ASUS TUF Gaming GeForce RTX 5080 OC is the company's third premium custom-design graphics card based on the GPU. The TUF Gaming brand of graphics cards from ASUS provide a balance of cooling performance and value, while not being as flashy as the company's ROG Strix or ROG Astral graphics card lines. The card comes with a powerful cooling solution ASUS calls the Vented Exoskeleton. A meaty aluminium fin-stack heatsink is ventilated by a trio of axial airflow fans. The cooler shroud is designed both for rigidity, and to expose most of this heatsink outside, so its airflow moves out unimpeded. The GeForce RTX 5080 is NVIDIA's new enthusiast-segment product positioned below the RTX 5090 flagship.
The GeForce RTX 5080 is designed for maxed out gaming at 4K Ultra HD, including with ray tracing. This is something even the flagship RTX 5090 does, but while that card has other use-cases such as AI compute acceleration and pro-visualization thanks to its 32 GB memory; the RTX 5080 is a more laser-focussed product for gamers and game-streamers playing at 4K. The RTX 5080 is powered by the new GeForce Blackwell graphics architecture, which introduces Neural Rendering, a potentially revolutionary concept in consumer 3D, where generative AI models are leveraged to create objects in the scene in real time, which offload the raster graphics machinery. You probably know the incredible capabilities of generative AI, and can imagine where NVIDIA is headed with this. NVIDIA worked with Microsoft to standardize this at the DirectX API level. Neural Rendering is exclusive to Blackwell as the architecture introduces a new hardware scheduler called the AI Management Processor (AMP), letting the GPU accelerate AI and render graphics in tandem.
The other big features being introduced with this generation are DLSS 4 and Multi Frame Generation. DLSS 4 replaces the convoluted neural networks (CNN) based AI models driving DLSS with a new Transformer-based model, which is more accurate, and introduces image quality improvements at every performance preset. DLSS 4 implements Transformer-based AI models for upscaling, ray reconstruction, and frame generation. Speaking of which, the new Multi Frame Generation feature allows the GPU to generate up to 3 frames following a conventionally rendered frame, completely using AI, effectively quadrupling frame rates at any given image quality. When used in combination with upscaling, this can increase frame rates by larger percentages, as every pixel is being used to generate up to 15 other pixels. While DLSS 4 and its Transformer models are being extended to even the RTX 40-series Ada and RTX 30-series Ampere, Multi Frame Generation is exclusive to Blackwell because it requires hardware flip-metering that's being introduced with the new display engine of Blackwell.

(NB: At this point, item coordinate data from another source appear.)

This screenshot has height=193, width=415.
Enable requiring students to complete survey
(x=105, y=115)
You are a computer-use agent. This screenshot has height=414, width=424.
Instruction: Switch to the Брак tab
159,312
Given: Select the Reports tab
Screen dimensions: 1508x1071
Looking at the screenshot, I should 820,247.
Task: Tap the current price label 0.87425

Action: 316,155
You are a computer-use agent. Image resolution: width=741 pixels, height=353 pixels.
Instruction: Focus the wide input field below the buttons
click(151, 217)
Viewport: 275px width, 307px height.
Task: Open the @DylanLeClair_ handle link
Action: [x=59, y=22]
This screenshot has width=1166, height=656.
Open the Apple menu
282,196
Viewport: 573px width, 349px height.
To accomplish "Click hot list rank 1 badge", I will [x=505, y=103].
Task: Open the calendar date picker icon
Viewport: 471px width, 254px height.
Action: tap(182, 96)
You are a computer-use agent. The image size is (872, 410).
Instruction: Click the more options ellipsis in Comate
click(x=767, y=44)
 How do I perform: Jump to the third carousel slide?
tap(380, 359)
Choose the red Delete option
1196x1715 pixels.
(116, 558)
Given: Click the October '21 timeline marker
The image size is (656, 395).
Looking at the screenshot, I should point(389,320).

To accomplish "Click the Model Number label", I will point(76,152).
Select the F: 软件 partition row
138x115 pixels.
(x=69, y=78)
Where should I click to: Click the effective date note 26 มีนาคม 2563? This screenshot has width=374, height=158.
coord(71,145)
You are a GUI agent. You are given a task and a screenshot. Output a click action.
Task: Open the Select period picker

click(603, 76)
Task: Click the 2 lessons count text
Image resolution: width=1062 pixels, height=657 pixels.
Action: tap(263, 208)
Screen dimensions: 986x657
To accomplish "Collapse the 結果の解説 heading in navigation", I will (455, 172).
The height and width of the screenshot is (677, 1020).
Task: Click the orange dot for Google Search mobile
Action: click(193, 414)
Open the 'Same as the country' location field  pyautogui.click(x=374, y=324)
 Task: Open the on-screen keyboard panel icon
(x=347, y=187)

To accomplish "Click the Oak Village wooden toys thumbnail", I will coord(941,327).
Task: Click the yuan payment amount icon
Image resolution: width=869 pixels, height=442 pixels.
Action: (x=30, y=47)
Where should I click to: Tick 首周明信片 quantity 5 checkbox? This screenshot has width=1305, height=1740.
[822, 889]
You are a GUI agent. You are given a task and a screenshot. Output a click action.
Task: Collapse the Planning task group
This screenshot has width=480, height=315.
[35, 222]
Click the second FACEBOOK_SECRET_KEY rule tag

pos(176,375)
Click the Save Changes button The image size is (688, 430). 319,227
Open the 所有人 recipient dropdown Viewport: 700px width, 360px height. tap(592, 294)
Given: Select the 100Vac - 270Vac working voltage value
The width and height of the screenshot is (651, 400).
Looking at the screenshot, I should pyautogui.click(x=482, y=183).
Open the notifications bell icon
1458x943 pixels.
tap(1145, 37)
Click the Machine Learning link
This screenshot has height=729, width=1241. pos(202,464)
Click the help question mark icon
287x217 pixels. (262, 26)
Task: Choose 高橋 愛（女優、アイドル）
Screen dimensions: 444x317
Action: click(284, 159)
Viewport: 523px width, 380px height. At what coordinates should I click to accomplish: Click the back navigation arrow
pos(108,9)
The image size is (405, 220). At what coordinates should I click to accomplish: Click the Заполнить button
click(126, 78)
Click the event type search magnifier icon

NVIDIA updated its display engine to support DisplayPort 2.1b with UHBR20, which can drive compatible 8K displays with a single cable. The new media acceleration capabilities of Blackwell introduce 4:2:2 color support for AV1, HEVC, and H.264, both for encoding and decoding, significantly improving bitrates without affecting quality. Blackwell also introduces AV1 B-frame support, that significantly lowers file size or stream bitrate.
The GeForce RTX 5080 introduces GB203, the second-largest silicon based on the GeForce Blackwell architecture. NVIDIA is sticking to the same exact process node it used to build the RTX 40-series Ada—NVIDIA 4N, and so all energy efficiency improvements you see are purely a function of the architecture. The RTX 5080 maxes out the GB203 silicon, enabling all 84 streaming multiprocessors (SM) present on the silicon, which work out to 10,752 CUDA cores, 336 Tensor cores, 84 RT cores, 336 TMUs, and all 112 ROPs present on the GB203 silicon. The card offers 16 GB of GDDR7 memory, and maxes out the 256-bit wide memory bus of the GB203 silicon. With a memory speed of 30 Gbps, the RTX 5080 enjoys 960 GB/s of memory bandwidth.
The ASUS TUF Gaming RTX 5080 OC comes with factory overclocked speeds for the RTX 5080, with the GPU boosting up to 2700 MHz, compared to 2617 MHz reference, while the memory is left untouched at 30 Gbps (GDDR7-effective). The cooler uses a nickel-plated copper baseplate to pull heat from the GPU and memory; from which 7 heat pipes spread it to two aluminium fin-stacks. These are ventilated by three 100 mm Axial-Tech fans with double ball bearings and an impeller designed for axial airflow. ASUS is pricing the card at an MSRP of $1375, sold out everywhere, scalpers want 1500 USD. In Europe the card is readily available at a price of €1475, which converts to $1375 without VAT.